A live teve a participação de André Luiz Costa, Chief Digital Officer do Grupo Bandeirantes de Comunicação; Wagner Cambruzzi, Head of Data Intelligence na BriviaDez; e Wilson Gavião, Data Scientist do Instituto Senai de Inovação em Soluções Integradas em Metalmecânica. A mediação ficou por conta do Chief Strategy Officer (CSO) da BriviaDez, Roberto Ribas.

O professor e pesquisador Wilson Gavião apontou que os dados não tolhem a liberdade criativa. Pelo contrário: eles contribuem para despertar novas ideias, através de aspectos que hoje, com a data science, permitem observar fenômenos antes difíceis de serem visualizados. Gavião apresentou um gráfico mostrando a evolução dos términos de relacionamento ao longo do ano, com base em alterações de status no Facebook. Um exemplo de informação que hoje se consegue observar com os dados, rompendo paradigmas. “Algumas empresas, por exemplo, têm uma percepção idealizada de comportamento do cliente. Gráficos assim são transformadores, podem quebrar crenças e fortalecer a criatividade”, destaca.

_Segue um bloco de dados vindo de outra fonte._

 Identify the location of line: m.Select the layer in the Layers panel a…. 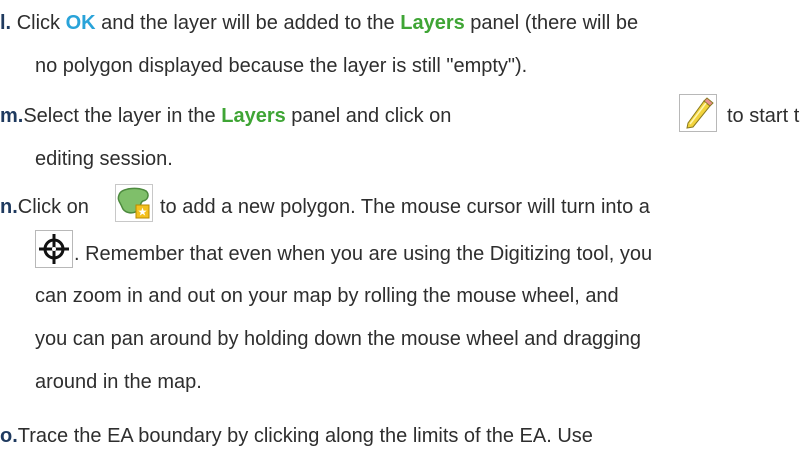
(226, 116).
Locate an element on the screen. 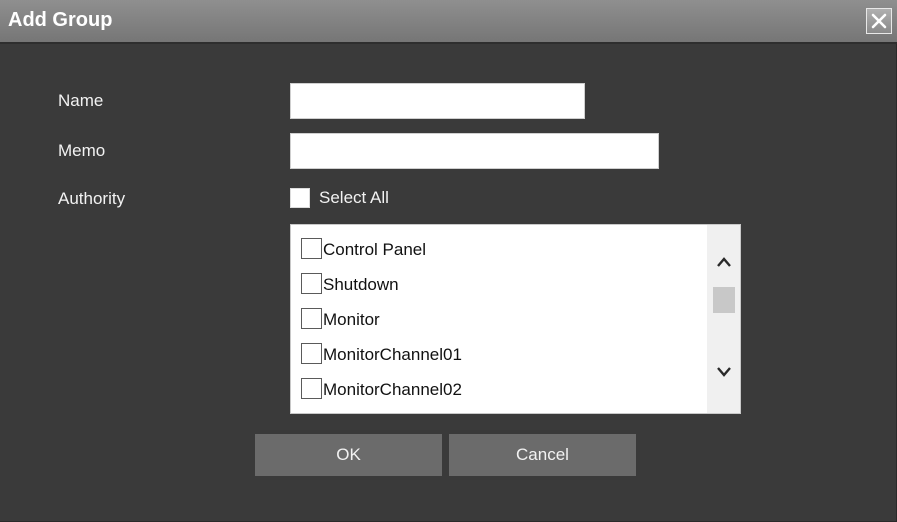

No entanto, os dados em si próprios precisam ser confrontados com a realidade de cada empresa. “Temos de ir atrás, investigar, buscar a informação que justifique aquele dado. O valor está, também, em descobrir a hipótese lançada por aquele gráfico. É uma descoberta de conhecimento”, enfatizou o Data Scientist do Instituto Senai.

Novos modelos de negócio
Começando a carreira como repórter da Rádio Bandeirantes, o jornalista André Luiz Costa ajudou na estruturação da Rádio Band News FM. Hoje, está na linha de frente da Vibra, braço de inovação do Grupo Bandeirantes de Comunicação. Ele explicou os desafios de trazer os dados para o dia a dia do conglomerado, que tem mais de 80 anos de tradição no mercado de mídia do país. “Estamos implementando um ecossistema para transformar a jornada da nossa audiência em dados, em algo visível que possa nortear nossa produção de conteúdo”, afirmou Costa.

Historicamente, segundo ele, esse meio é dependente dos números de audiência e de pesquisas de mercado — realidades que não contemplam todas as necessidades do grupo. Por meio da análise de dados, a Band tem incorporado novos modelos de negócio, como um hub de receitas culinárias, uma plataforma de e-commerce e o BandPlay, que agregará as produções das emissoras.

O profissional compartilhou ainda um case transformador na visualização de dados: o debate de 2018 para presidente da República, que, pela primeira vez, foi exibido pelo Youtube. Além disso, um acordo com o Google permitiu visualizar em tempo real os temas mais buscados no Trends, acompanhando o que a população falava naquele momento. A live foi a mais vista da história do Youtube no Brasil até aquele dia. “A experiência trouxe uma visão de que a transmissão pela internet é complementar, não concorrente. Além disso, recupera públicos que já haviam sido perdidos pela TV aberta”, explicou o head da Vibra.

Dados com propósito
O trabalho do braço de inovação da Band está sendo desenvolvido em parceria com a BriviaDez. Wagner Cambruzzi, que participa do processo, detalhou como é realizada essa transformação nas empresas, visando à formação de um data lake — repositório onde as informações serão armazenadas e relacionadas. “Começamos por uma etapa de fazer uma descoberta multidisciplinar, para entender o propósito da companhia”, disse o Head of Data Intelligence da agência de estratégia, experiência e comunicação.

“Em seguida, é feito o flow de dados: onde eles nascem, como crescem, como são organizados. Depois de operacionalizar isso, integramos com APIs do social, monitoramento de redes, jornais, sites”, detalha Cambruzzi, indicando que é um processo complexo, que envolve também inteligência artificial. Um desafio é gerar um dashboard adequado para que a empresa possa visualizar de forma simples a informação buscada.

Roberto Ribas, CSO da BriviaDez, ressaltou que é importante não cair em uma “ditadura de dados”, querendo olhar para tudo e, inclusive, informações que não fazem sentido para o negócio. “Outro desafio é a democratização dessas informações. Nem todo mundo sabe ler um dado, um gráfico. O aculturamento da empresa deve andar junto”, acrescentou.